What is Claude Code and how is it different from Claude.ai?

Claude Code is a terminal agent that lives inside your project folder, reads your actual files, edits them, runs your test suite, runs your build, and executes git commands. Claude.ai, by contrast, is just a chat window where you paste text and get answers. The critical difference is write access: Claude Code changes your code directly, which means safety practices matter from the first session.

How do I safely run Claude Code on a production codebase?

Use a three-layer guardrail setup. First, git isolation: check out a dedicated branch and create an empty anchor commit you can reset to. Second, a CLAUDE.md file at the repo root listing forbidden directories, test commands, and stop-and-summarize rules. Third, staged approval: run plan mode first, review the proposed changes, then review git diff before committing every edit.

What is a CLAUDE.md file and why does it matter?

CLAUDE.md is an instruction file at the root of your repository that Claude Code reads automatically every session. It can list forbidden directories in plain English (like database migrations or payment webhooks), specify test and build commands, and set rules such as stopping to summarize after multi-file edits. Claude Code respects these rules and will explicitly skip directories the file forbids.

Why should you never run Claude Code on the main branch?

Claude Code has write access to your files and can delete or modify anything it judges redundant, including critical files like database migrations. In one real incident, an unsupervised refactor deleted a migration file, breaking invoice creation for 40 minutes on a live SaaS. Running on a dedicated session branch with an anchor commit lets you git reset back to a known good state in seconds.
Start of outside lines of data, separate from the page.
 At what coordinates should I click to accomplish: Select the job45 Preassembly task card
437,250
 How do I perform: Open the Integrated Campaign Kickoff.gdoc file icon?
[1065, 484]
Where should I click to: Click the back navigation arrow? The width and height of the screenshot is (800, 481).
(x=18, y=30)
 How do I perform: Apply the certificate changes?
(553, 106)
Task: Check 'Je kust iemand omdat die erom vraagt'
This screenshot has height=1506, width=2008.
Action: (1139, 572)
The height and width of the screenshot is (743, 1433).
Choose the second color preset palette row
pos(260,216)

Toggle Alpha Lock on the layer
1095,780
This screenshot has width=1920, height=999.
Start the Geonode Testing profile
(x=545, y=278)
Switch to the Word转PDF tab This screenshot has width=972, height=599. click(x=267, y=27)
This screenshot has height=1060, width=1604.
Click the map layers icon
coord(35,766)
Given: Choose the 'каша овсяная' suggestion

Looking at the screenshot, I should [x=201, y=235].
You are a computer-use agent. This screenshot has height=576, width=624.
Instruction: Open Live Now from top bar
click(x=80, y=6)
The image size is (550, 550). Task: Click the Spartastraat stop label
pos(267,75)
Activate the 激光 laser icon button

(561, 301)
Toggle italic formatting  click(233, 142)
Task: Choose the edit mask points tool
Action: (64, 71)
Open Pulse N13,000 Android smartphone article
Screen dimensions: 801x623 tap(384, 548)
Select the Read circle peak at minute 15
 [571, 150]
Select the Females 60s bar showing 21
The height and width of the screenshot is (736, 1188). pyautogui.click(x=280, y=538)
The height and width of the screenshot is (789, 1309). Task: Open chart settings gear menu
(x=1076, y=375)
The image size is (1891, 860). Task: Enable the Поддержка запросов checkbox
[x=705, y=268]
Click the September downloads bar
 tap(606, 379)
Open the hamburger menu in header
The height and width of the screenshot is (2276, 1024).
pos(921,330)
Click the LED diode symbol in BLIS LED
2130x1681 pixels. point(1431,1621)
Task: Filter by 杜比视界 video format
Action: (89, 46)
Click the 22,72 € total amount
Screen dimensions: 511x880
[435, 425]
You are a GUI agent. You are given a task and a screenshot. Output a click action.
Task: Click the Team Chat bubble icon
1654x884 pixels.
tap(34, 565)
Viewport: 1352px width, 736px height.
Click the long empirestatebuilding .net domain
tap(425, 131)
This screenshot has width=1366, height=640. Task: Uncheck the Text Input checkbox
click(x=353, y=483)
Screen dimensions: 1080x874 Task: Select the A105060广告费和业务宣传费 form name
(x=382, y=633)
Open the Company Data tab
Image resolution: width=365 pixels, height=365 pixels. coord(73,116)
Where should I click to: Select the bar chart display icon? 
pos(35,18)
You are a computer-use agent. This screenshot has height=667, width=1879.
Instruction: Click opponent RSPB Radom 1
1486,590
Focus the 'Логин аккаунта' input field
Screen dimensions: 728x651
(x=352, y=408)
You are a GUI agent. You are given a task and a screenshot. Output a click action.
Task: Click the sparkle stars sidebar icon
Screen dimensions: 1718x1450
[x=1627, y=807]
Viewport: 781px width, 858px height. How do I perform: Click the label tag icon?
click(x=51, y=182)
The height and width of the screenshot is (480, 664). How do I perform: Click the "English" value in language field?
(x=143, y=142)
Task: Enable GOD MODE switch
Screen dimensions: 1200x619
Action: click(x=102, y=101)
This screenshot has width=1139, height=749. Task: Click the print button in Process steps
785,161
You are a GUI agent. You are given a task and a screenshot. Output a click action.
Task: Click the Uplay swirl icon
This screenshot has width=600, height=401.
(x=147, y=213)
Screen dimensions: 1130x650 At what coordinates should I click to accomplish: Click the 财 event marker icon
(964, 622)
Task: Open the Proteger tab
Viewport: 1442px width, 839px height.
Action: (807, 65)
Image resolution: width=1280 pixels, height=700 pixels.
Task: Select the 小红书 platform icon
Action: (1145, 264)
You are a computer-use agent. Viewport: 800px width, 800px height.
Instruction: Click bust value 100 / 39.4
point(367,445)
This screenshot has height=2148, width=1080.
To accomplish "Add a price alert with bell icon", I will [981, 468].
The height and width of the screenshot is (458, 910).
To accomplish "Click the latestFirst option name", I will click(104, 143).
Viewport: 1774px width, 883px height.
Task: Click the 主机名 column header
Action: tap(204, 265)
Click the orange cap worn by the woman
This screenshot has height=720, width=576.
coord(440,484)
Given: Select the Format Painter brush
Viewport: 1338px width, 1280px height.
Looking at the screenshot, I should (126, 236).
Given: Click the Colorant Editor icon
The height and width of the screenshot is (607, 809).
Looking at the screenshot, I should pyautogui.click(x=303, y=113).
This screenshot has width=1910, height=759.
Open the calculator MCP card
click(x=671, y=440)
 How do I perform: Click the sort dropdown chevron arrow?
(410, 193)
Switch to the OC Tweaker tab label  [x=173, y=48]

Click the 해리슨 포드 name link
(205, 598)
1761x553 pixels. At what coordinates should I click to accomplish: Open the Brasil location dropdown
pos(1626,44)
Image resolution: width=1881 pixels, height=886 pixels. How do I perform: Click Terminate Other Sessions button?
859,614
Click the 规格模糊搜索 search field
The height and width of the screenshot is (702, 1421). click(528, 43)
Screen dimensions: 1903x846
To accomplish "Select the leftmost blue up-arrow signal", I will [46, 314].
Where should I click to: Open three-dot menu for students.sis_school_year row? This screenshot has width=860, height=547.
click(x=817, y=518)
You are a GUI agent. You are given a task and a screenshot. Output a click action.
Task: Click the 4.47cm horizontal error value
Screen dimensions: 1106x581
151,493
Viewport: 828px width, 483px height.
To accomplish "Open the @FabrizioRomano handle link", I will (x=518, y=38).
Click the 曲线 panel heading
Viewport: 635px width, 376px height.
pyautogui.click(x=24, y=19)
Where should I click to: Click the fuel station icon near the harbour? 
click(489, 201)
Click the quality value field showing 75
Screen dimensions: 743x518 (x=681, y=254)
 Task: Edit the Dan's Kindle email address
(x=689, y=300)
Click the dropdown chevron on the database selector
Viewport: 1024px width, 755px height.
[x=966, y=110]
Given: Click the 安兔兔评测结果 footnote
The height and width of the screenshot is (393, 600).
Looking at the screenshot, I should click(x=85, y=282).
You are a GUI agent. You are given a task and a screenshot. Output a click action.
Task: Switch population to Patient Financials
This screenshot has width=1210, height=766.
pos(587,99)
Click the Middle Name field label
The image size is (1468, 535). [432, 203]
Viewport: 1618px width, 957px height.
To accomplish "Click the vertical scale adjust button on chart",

When should I use plan mode in Claude Code?

Use plan mode for any non-trivial task, especially refactors that touch multiple files or anything near sensitive areas like migrations, payment logic, or production config. Plan mode shows you a file-by-file breakdown of intended changes before Claude Code writes a single character, letting you push back on risky edits before execution. Pair it with a git diff review after execution for full coverage.